**BRIEF**
Below this sentence is a listing; return exactly its lines from the one with "The width and height of the screenshot is (800, 500)." to the one with "The height and width of the screenshot is (952, 1237).", both kept, and nothing more.

**INFORMATION SHOWN**
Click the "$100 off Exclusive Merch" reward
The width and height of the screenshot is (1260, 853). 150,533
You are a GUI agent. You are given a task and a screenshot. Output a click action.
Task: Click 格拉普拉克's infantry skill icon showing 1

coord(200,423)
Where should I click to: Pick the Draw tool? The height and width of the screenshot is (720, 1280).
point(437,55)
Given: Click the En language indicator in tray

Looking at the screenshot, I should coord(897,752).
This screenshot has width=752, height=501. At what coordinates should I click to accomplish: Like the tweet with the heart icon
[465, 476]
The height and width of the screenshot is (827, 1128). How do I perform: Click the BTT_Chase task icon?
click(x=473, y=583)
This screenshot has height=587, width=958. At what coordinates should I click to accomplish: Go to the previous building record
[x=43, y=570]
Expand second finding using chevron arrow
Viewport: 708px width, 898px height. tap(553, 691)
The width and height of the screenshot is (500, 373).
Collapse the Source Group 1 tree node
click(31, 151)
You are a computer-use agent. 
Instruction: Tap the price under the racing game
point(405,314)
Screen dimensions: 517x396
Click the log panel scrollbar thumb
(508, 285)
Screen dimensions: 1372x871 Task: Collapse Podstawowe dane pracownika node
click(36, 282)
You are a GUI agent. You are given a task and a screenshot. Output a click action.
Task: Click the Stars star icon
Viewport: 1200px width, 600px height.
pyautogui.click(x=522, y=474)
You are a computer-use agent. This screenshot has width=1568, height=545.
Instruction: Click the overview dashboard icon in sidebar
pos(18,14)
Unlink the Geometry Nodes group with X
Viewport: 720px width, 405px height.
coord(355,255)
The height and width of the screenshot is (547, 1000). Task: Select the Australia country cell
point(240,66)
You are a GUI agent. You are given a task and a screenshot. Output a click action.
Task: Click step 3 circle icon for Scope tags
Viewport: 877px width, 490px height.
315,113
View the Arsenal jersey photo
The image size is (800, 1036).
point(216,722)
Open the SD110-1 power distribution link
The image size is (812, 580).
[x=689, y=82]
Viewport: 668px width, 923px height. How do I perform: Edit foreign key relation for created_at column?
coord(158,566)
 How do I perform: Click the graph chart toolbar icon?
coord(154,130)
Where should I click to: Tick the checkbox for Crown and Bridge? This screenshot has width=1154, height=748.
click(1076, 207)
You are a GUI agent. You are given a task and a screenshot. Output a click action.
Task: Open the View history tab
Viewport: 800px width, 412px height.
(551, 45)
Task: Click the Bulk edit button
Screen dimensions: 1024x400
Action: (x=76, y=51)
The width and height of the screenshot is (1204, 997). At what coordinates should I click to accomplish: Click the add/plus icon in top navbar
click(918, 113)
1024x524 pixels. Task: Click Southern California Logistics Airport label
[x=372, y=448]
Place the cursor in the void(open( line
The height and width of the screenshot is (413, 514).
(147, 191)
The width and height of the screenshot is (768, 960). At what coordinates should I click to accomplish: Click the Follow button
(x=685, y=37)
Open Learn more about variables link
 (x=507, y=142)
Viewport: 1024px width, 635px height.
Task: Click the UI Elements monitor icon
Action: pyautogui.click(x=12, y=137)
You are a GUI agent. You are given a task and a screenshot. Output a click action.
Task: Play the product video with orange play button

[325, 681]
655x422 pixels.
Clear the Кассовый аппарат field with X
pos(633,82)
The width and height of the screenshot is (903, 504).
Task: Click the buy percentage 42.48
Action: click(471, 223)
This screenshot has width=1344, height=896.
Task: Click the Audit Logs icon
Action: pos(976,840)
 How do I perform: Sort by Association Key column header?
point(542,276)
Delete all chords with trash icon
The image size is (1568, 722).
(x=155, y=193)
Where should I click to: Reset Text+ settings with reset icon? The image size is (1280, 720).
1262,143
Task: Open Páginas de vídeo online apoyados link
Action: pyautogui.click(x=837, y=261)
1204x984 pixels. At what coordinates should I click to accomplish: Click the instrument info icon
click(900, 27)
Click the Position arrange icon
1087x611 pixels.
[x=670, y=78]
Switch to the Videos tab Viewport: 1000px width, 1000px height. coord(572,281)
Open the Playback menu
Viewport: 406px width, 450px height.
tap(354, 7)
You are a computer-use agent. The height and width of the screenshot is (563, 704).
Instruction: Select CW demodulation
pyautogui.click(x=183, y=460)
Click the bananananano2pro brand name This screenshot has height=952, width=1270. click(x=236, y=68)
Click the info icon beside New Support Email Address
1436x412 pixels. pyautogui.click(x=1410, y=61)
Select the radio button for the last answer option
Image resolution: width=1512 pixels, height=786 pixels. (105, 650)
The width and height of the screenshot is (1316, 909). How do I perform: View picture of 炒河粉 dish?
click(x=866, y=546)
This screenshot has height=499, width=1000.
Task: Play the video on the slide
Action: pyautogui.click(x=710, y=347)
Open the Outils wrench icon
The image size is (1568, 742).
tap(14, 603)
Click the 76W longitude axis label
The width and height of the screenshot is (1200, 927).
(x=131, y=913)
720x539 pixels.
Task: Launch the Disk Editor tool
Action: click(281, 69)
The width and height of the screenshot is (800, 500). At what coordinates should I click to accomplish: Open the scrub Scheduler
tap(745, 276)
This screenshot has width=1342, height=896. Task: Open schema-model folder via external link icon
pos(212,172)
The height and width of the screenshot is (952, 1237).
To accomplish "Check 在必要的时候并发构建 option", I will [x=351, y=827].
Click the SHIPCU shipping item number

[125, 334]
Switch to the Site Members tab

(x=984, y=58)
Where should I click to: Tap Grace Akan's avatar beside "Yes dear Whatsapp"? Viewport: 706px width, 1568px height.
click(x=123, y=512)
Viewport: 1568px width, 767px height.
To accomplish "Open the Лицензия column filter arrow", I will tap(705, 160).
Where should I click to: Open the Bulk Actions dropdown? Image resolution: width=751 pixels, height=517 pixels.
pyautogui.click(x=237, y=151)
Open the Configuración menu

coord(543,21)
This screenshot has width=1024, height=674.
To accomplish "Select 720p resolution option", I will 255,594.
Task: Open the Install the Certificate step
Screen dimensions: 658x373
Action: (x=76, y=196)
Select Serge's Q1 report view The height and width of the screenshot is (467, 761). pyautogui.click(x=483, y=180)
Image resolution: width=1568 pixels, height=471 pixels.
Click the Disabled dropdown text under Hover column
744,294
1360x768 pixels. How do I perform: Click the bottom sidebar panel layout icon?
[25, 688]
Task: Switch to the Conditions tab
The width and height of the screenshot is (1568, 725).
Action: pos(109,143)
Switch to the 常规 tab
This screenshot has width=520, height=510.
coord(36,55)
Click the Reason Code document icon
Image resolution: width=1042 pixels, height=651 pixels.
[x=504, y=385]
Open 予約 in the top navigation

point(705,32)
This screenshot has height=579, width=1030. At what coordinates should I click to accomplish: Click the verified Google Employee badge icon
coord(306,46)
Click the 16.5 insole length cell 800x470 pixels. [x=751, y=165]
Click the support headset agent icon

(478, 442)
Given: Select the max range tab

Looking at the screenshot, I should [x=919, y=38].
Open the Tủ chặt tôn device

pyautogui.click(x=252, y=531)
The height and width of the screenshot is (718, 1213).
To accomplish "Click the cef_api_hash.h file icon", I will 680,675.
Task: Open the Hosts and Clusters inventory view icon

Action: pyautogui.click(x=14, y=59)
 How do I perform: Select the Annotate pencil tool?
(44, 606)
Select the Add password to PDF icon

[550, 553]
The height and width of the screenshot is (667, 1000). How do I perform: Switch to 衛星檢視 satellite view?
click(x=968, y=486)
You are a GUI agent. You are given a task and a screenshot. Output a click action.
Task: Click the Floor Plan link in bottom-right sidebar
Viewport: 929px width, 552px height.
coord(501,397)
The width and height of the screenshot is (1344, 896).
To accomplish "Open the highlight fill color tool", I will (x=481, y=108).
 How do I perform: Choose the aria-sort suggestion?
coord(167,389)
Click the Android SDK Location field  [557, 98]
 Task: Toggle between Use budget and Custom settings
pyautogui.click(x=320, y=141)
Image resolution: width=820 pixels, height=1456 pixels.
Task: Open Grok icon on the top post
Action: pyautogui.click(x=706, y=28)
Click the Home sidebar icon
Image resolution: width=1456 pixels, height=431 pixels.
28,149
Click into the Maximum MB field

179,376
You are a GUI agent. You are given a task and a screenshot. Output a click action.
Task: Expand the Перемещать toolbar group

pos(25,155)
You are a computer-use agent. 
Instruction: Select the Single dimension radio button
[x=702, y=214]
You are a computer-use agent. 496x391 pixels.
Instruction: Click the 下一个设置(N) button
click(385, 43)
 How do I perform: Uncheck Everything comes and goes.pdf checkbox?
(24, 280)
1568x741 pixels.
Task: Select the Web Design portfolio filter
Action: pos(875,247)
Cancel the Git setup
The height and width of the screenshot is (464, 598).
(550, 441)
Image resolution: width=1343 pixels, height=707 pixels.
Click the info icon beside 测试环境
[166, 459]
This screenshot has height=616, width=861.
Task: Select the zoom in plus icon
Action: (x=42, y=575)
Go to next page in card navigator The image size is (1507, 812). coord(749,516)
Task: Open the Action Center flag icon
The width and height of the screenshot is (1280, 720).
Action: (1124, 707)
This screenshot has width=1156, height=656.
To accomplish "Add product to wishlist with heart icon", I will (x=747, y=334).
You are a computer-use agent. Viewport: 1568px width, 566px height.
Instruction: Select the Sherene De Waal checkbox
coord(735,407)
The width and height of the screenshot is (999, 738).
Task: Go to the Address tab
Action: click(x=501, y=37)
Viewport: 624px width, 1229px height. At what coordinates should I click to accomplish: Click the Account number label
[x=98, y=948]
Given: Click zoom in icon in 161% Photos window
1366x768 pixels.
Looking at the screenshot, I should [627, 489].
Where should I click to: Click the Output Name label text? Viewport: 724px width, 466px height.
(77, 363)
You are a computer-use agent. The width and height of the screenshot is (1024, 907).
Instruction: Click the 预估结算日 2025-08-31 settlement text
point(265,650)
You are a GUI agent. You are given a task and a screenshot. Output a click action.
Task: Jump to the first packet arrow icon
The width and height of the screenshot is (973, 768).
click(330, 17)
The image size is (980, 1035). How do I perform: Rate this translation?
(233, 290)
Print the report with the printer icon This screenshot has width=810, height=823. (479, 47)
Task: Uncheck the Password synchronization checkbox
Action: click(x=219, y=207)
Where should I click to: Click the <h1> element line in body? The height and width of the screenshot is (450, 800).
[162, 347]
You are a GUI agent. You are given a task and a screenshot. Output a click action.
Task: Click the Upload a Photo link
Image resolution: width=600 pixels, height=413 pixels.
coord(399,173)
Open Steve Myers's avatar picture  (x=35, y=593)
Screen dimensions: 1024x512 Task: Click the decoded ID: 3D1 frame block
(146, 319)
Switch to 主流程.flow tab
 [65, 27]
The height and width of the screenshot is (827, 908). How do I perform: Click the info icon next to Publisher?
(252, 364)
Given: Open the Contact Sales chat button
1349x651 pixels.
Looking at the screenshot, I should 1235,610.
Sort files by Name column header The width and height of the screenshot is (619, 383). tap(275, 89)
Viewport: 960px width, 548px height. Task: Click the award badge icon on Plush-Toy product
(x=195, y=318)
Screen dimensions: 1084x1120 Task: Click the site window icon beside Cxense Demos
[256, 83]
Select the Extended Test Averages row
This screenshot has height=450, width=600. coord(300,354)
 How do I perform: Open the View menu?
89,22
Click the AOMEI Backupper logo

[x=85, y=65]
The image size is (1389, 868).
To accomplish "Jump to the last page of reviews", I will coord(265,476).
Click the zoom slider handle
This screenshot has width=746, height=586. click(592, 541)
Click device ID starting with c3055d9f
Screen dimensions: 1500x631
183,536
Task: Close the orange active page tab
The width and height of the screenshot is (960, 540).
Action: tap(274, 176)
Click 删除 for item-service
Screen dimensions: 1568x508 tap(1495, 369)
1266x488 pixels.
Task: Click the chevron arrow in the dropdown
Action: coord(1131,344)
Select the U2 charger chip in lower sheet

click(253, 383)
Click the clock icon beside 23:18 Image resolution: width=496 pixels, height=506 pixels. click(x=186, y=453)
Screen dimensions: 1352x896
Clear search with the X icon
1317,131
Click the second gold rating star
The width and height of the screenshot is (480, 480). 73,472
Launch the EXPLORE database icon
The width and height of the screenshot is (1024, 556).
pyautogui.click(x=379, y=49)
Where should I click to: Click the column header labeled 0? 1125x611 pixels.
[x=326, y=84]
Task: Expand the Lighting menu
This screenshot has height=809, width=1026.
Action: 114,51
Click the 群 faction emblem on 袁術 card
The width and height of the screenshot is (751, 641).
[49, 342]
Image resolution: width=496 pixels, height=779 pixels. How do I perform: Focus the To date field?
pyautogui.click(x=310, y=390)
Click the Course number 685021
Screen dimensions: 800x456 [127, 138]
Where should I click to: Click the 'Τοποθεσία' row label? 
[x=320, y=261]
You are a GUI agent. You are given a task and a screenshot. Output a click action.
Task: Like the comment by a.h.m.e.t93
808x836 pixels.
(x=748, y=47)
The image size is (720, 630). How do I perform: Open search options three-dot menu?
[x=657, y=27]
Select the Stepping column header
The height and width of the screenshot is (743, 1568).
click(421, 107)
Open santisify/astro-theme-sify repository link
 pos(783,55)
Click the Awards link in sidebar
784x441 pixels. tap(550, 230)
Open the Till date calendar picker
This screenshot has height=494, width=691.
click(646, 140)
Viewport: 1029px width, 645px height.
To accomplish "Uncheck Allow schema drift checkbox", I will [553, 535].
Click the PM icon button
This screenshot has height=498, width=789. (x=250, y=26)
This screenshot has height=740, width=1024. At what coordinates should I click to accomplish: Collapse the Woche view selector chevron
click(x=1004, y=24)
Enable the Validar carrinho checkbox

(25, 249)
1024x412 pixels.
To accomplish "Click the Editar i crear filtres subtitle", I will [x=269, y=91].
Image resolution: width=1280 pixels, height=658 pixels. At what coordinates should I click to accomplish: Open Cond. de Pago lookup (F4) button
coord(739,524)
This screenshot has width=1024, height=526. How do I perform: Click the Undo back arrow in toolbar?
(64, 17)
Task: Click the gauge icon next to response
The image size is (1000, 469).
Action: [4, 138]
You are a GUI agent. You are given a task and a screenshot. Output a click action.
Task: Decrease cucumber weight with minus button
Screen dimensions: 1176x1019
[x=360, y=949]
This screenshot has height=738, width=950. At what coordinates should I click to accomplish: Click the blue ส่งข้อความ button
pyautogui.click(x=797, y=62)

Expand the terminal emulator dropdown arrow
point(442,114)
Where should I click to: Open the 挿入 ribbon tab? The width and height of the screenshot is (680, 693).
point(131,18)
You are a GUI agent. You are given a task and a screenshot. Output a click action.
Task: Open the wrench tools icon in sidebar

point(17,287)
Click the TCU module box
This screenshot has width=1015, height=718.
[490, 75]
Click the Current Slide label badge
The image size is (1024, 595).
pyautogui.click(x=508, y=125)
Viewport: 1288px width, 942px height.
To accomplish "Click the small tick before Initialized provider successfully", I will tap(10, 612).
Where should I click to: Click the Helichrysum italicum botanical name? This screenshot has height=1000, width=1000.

**ANSWER TO THIS PROBLEM**
The width and height of the screenshot is (800, 500). At what coordinates should I click to accomplish: Open the scrub Scheduler
tap(745, 276)
This screenshot has width=1342, height=896. Task: Open schema-model folder via external link icon
pos(212,172)
The height and width of the screenshot is (952, 1237).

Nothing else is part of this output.